# About this task
Find the line with "How do I perform: Click" in the entries below. Repeat it, every following line, and the line with "Task: Click the Northguard shield logo", exactly and with nothing added.

Available data START

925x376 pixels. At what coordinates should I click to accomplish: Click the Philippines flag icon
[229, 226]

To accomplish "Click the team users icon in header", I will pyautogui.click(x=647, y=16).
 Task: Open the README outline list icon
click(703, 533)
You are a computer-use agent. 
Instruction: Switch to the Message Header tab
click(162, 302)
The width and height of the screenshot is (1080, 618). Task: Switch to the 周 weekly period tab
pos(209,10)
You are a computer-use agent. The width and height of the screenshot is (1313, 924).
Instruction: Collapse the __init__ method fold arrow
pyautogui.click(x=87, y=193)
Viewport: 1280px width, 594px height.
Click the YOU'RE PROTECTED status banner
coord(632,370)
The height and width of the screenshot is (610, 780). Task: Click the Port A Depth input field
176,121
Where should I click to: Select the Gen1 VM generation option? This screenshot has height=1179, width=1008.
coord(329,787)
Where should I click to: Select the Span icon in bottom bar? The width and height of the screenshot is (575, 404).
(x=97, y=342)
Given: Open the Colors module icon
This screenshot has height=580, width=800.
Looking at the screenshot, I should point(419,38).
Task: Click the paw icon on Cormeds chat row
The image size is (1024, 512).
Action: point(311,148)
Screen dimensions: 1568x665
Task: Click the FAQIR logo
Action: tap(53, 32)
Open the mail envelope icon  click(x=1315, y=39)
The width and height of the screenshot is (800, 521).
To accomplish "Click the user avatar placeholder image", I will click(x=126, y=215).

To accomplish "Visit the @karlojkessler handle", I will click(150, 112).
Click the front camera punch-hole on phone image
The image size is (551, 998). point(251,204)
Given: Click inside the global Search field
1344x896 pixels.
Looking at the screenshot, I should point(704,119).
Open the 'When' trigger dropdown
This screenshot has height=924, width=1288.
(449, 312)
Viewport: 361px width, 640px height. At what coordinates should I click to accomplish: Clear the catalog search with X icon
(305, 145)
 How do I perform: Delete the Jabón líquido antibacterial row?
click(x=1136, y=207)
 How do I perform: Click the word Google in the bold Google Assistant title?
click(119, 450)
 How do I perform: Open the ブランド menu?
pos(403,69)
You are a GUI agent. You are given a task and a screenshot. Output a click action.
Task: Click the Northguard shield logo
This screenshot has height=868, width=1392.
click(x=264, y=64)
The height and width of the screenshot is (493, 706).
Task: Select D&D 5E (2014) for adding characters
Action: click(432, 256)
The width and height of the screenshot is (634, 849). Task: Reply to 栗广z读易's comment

Available data END

# Exercise solution
 How do I perform: Click the word Google in the bold Google Assistant title?
click(119, 450)
 How do I perform: Open the ブランド menu?
pos(403,69)
You are a GUI agent. You are given a task and a screenshot. Output a click action.
Task: Click the Northguard shield logo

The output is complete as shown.